Die Milchwerke Mittelelbe schreiben auch in der Krise an ihrer Erfolgsgeschichte weiter. Zurzeit werden 32 Millionen Euro in neue Produktionsanlagen investiert. Der CDUBundestagsabgeordnete Dr. Hans-Heinrich Jordan und sein Landtagskollege Hardy Peter Güssau sahen sich gestern auf der Baustelle um.

Stendal. Gewiss, der Absatz in den Dollarländern sei zurückgegangen. England, einer der größten Märkte der Milchwerke, sei ein wenig problematisch, breche aber nicht ein. Im kontinentalen EU-Raum laufe es sehr gut. " Wir kommen im Moment mit der Produktion kaum hinterher ", beschreibt Uwe Bedau, Geschäftsführer der Milchwerke Mittelelbe GmbH, den christdemokratischen Politikern die Lage des stark exportorientierten Milchverarbeiters mitten in der weltweiten Krise.

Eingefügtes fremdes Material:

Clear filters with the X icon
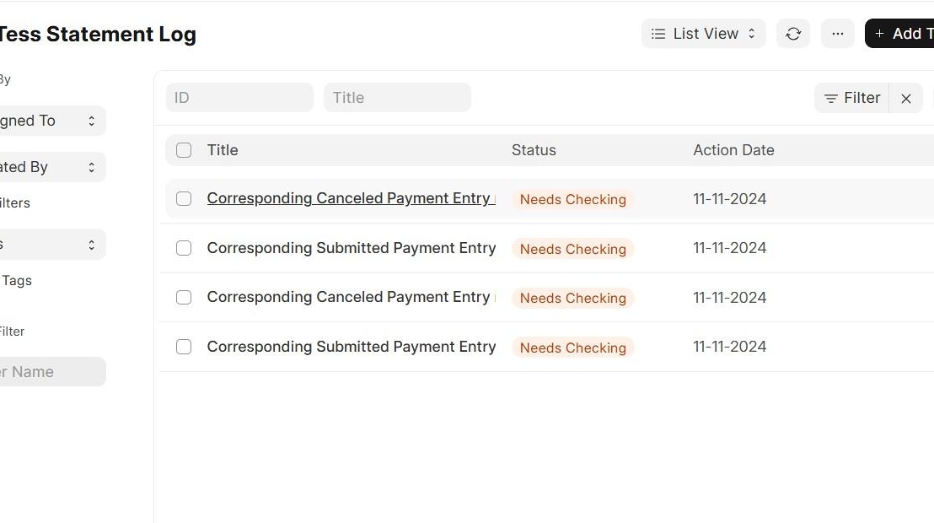This screenshot has width=934, height=523. (x=906, y=99)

Auf dem Firmengelände zwischen Hohem Weg und Heerener Straße ist der Aufwärtstrend unübersehbar. An einem neuen, 43 Meter hoher Sprühturm wird emsig gearbeitet. Noch in dieser Woche soll die Produktion in der neuen Anlage anlaufen. In den Türmen, von denen die Milchwerke dann 14 haben werden, wird füssige Milch in Pulver verwandelt. Bereits seit Mai dieses Jahres läuft die neu erbaute Milchver- und -bearbeitungsanlage, die der Stendaler Firma erlaubt, ihren Rohstoff zu hundert Prozent selbst verarbeiten zu können. Und das auf dem neuesten technischen Stand. Teil drei der insgesamt 32 Millionen Euro umfassenden jüngsten Investition der Milchwerke soll Ende Oktober / Anfang November in Betrieb gehen. In der Anlage werden dann bestimmte Inhaltsstoffe aus der Molke gewonnen, aus der neue Nischenprodukte erzeugt werden sollen.

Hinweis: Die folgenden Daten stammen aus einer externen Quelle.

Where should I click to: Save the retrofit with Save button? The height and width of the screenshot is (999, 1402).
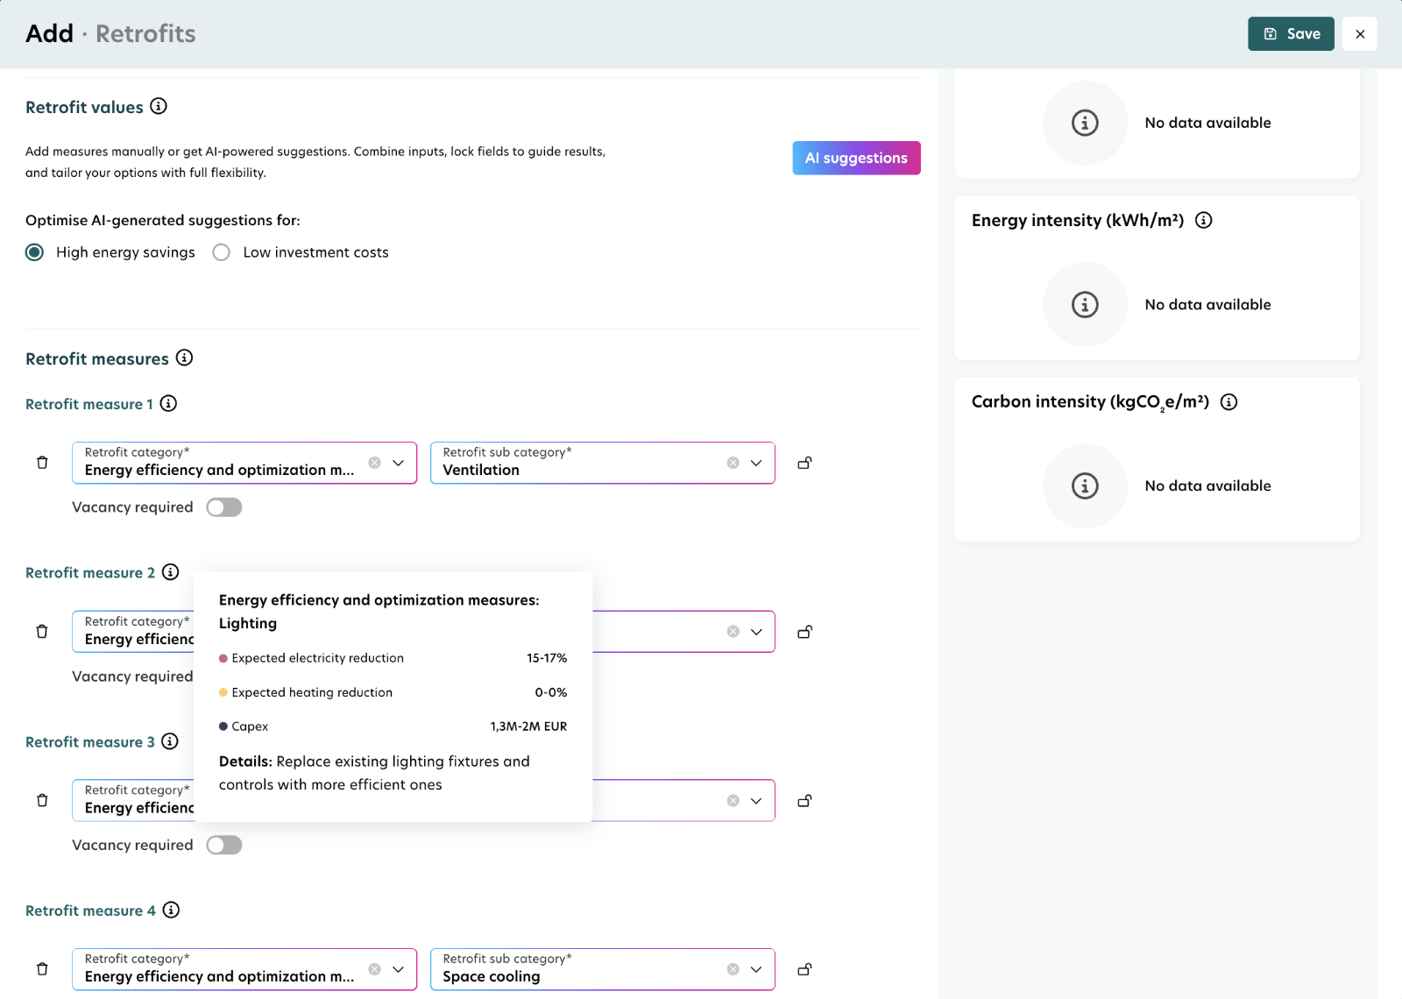tap(1291, 34)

Uwe Bedau rechnet damit, dass sich der Umsatz des Stendaler Unternehmens mit den neuen Anlagen von knapp 100 auf 200 Millionen Euro verdoppeln wird. 42 neue Mitarbeiter – davon 15 Lehrlinge – wurden bereits eingestellt, so dass sich die Belegschaft auf zurzeit 310 erhöht hat. Hinzu kommen noch 50 bis 80 Leiharbeiter. Vor wenigen Tagen wurde der Lehrlingsjahrgang, ein Dutzend junge Leute, komplett übernommen.

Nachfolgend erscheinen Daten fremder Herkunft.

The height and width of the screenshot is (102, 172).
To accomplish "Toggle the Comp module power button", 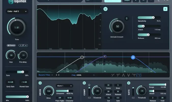I will point(84,83).
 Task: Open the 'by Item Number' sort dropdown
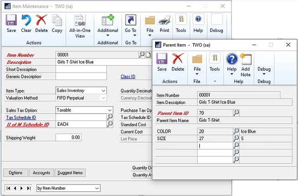[97, 188]
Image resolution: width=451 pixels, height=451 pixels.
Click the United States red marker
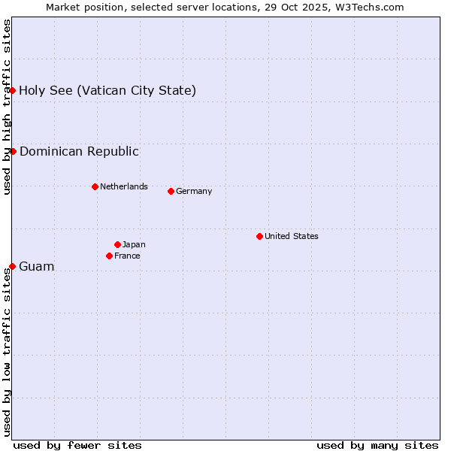click(259, 236)
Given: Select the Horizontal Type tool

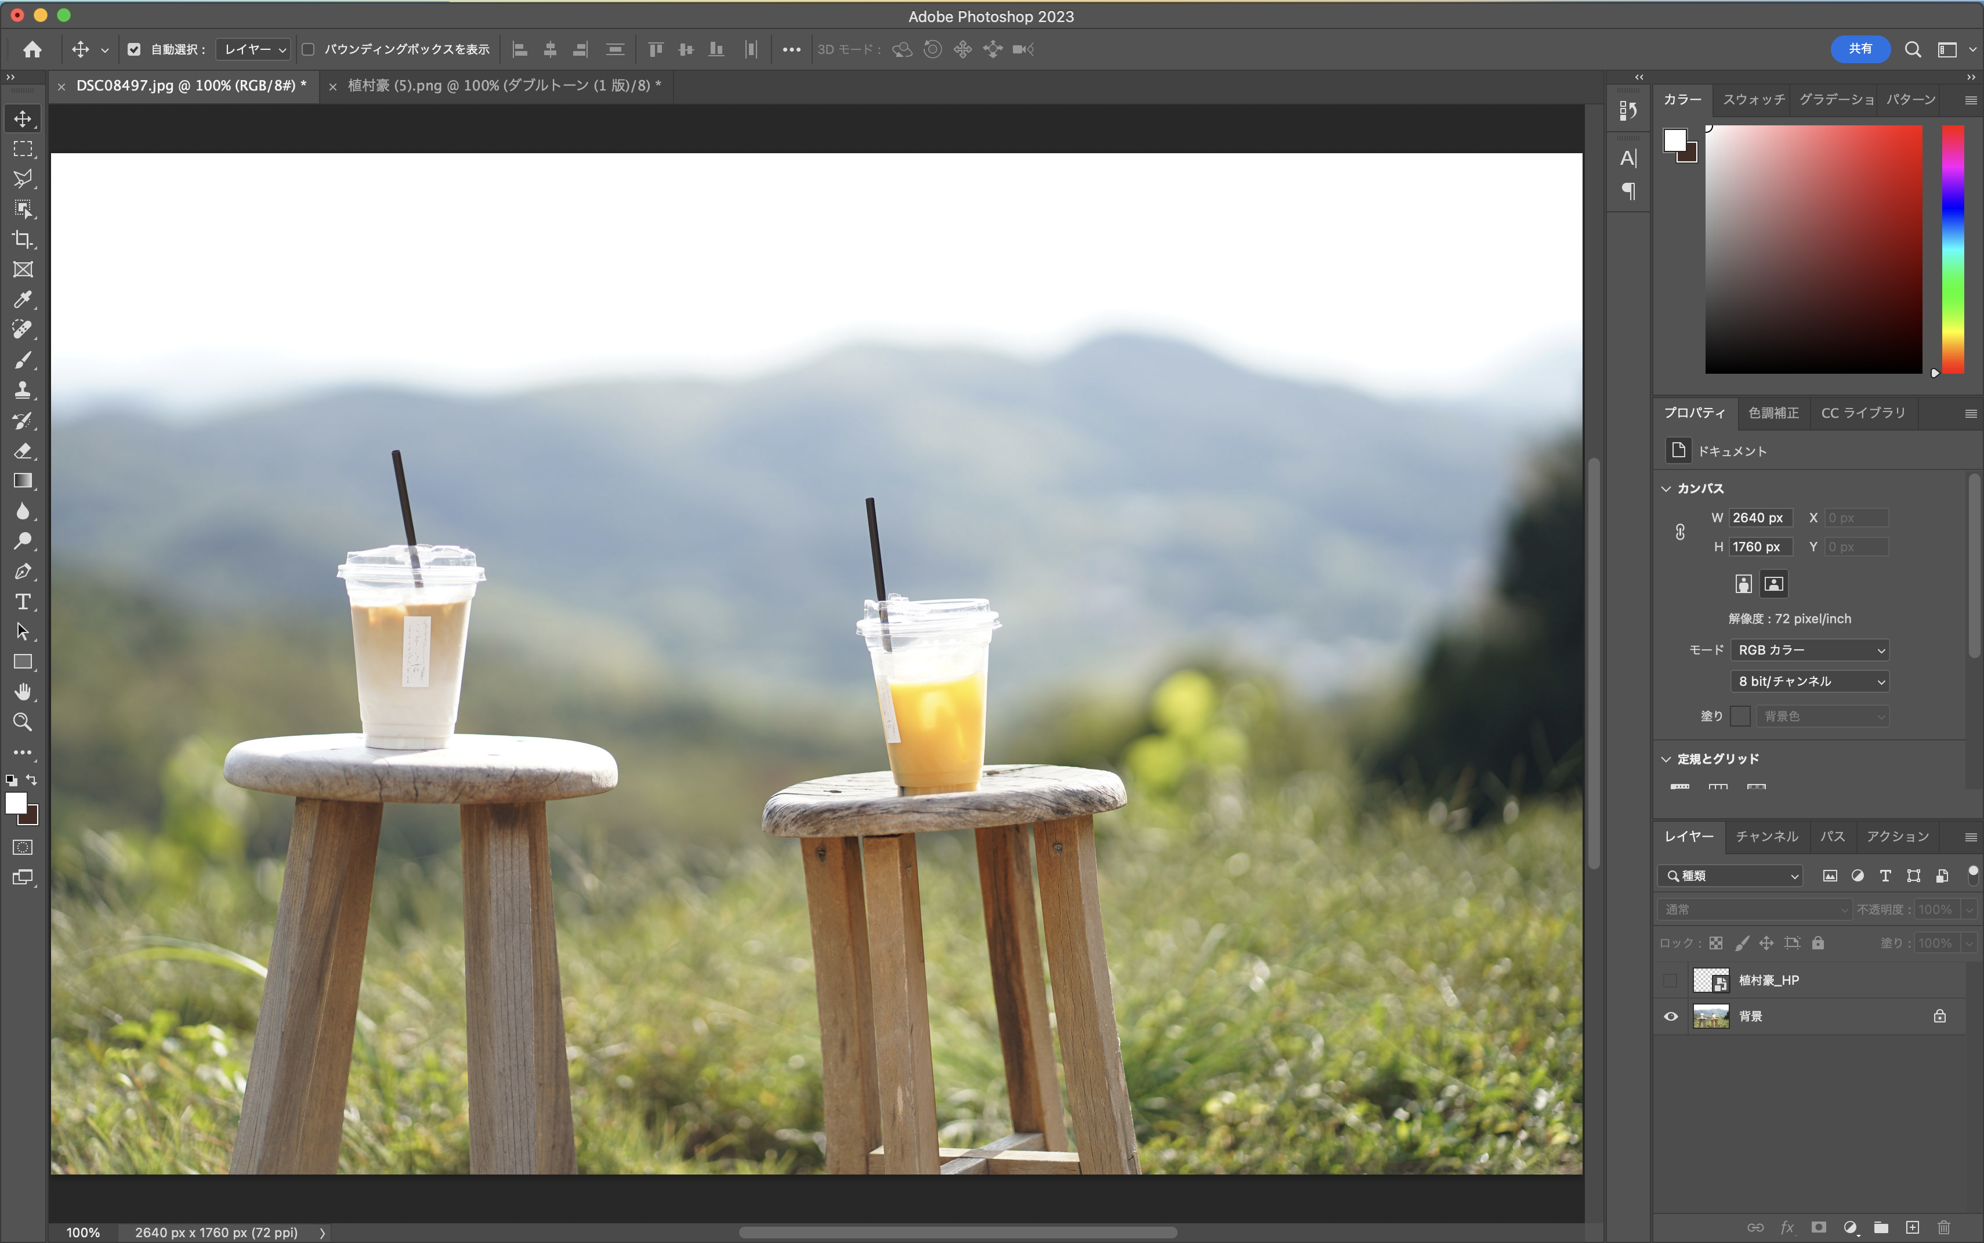Looking at the screenshot, I should coord(23,602).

Von Hans-Heinrich Jordan, im Bundestag Mitglied des Landwirtschaftsausschusses, auf die Milchpreisproblematik angesprochen, sagte Bedau, die Milchwerke würden auch nur den Durchschnittspreis des deutschen Marktes an die Bauern zahlen. Aufschläge gebe es bei hohem Eiweiß- und Fettgehalt, aber : " Das deckt die Misere nicht ab. " Für die Überproduktion macht Bedau vor allem die Subventionspolitik der vergangenen Jahre verantwortlich. Von Berlin wünsche er sich die Verabschiedung von dieser Politik und die Bereitstellung von Forschungsgeld.